The most-attended breakout session at VoiceCon was the one on SIP Trunking, which surprised the heck out of me. SIP Trunking has become one of the most popular topics at the show, but the biggest? I wouldn't have expected that.

David Rohde, who moderated that session, has a writeup on it over at his TechCaliber Consulting blog, which I highly recommend. We'll also be joining with Dimension Data on a SIP Trunking Webinar next week (register here).

Here's David's explanation on the popularity of the SIP Trunking session:

Interest in SIP Trunking is very high -- I've actually run three panels on this topic for VoiceCon in the last year and a half, and attendance has grown exponentially each time -- but large users are only just starting to seriously solicit real proposals for this. That's a common pattern for important, customer-facing technologies, and helps explain why it takes several years for network ideas to be deemed a success or failure.

David's much closer to the situation than I am, so I believe him when he says that users are only just starting to solicit proposals; after all, we heard about MPLS VPNs and Ethernet services for it seemed like a couple of years before anyone started replacing frame relay in any volume.
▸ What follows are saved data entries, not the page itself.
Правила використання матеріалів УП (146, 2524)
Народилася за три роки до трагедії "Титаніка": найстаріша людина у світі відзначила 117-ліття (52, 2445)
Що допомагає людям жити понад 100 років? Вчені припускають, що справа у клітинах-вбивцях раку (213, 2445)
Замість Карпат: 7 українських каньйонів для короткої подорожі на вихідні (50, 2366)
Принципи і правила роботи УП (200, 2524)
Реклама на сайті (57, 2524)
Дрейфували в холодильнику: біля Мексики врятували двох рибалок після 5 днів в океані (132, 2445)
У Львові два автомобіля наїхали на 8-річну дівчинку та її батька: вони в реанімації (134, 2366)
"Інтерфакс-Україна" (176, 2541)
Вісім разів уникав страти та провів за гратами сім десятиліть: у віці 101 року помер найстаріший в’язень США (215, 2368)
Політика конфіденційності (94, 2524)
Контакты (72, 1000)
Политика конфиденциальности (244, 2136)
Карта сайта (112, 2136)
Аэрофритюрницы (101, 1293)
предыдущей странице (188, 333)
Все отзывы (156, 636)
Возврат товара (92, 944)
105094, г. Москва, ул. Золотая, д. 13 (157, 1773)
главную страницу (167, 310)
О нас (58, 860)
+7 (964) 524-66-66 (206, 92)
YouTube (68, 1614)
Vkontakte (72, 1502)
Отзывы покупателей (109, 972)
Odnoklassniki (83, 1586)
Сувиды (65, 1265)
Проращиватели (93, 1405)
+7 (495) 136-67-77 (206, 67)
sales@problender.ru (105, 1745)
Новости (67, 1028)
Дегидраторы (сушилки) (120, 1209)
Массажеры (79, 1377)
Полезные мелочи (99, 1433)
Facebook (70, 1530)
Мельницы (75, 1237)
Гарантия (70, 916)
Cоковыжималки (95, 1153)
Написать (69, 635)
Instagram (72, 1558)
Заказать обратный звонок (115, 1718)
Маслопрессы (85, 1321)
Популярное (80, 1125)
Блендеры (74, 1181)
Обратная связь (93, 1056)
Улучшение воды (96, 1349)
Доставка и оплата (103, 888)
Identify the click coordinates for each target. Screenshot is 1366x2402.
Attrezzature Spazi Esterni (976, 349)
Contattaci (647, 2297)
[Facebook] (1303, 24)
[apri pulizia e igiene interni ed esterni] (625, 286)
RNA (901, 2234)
And yet, I've sensed a real frustration on the part of our attendees (and folks at Interop, too) when it comes to SIP trunking. They've been hearing a lot about it, they hear that it could save them money, but they can't seem to get them. These users ask specifically about availability. I think there's a pent-up demand for SIP trunking that exceeds what we've seen in many other WAN technology replacement cycles.

When I talked at VoiceCon with Alan Percy of AudioCodes (who'll soon be blogging here at No Jitter), Alan focused on interoperability challenges with SIP trunks (not too surprisingly, since AudioCodes makes gateways). "SIP is not SIP is not SIP," he explained, adding, "If you do a word search on the SIP standard, the word 'may' turns up too often, and the word 'shall' comes up too seldom." In other words, everybody's implementing SIP differently when it comes to trunks.